> [Tarefas]:
a – Segundo o texto sobre as urgências, o que constitui o último reduto na prestação de cuidados imediatos à população?
b – Reproduza literalmente o trecho do texto sobre as urgências que vai de "De entre as" até "o território nacional.".

Nas últimas semanas, a temática da saúde tem sido alvo de destaque em toda a comunicação social pelas piores razões: o caos e a morte nas urgências.

De entre as várias razões apontadas para justificar esta situação assumem primazia: a virulência anormal do vírus da gripe; a falta de aposta nos cuidados de saúde primários e os cortes cegos nas dotações orçamentais do Sistema Nacional de Saúde que não só o colocaram no limiar da sua capacidade de resposta para situações tidas como rotineiras, como o tornaram incapaz de dar resposta a todas as que saiam fora da suposta “rotina”, como é o caso da epidemia de gripe que assola todo o território nacional.

Constituindo as urgências hospitalares o último reduto na prestação de cuidados imediatos à população, era expectável que, numa primeira fase, perante o número crescente de casos de gripe esta área de prestação de cuidados diferenciados começasse por ser sobrecarregada pela procura de doentes que não encontravam resposta nas unidades de cuidados primários de saúde.

> [Linhas fornecidas]:
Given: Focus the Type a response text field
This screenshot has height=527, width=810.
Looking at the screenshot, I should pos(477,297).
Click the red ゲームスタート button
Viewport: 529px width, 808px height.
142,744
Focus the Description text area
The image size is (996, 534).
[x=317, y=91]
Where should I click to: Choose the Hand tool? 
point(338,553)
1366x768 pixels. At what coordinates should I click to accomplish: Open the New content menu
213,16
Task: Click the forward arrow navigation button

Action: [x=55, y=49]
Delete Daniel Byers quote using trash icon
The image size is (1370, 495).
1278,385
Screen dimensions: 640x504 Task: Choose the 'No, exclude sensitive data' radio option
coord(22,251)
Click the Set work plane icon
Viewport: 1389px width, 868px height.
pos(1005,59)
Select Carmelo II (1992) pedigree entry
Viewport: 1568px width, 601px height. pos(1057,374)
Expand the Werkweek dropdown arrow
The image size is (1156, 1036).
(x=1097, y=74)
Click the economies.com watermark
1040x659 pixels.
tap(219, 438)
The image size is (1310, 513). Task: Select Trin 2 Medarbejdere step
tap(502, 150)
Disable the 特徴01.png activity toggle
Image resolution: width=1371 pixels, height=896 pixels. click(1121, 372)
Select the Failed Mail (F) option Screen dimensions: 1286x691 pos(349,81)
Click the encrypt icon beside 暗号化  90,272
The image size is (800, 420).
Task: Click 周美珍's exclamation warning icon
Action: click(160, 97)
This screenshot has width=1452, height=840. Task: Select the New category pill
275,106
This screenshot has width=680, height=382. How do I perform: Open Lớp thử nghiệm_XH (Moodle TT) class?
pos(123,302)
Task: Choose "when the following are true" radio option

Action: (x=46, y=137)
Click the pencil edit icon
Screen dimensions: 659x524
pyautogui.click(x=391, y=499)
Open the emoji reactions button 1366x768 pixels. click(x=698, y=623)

> [Soluções das tarefas]:
a – As urgências hospitalares.

b –
De entre as várias razões apontadas para justificar esta situação assumem primazia: a virulência anormal do vírus da gripe; a falta de aposta nos cuidados de saúde primários e os cortes cegos nas dotações orçamentais do Sistema Nacional de Saúde que não só o colocaram no limiar da sua capacidade de resposta para situações tidas como rotineiras, como o tornaram incapaz de dar resposta a todas as que saiam fora da suposta “rotina”, como é o caso da epidemia de gripe que assola todo o território nacional.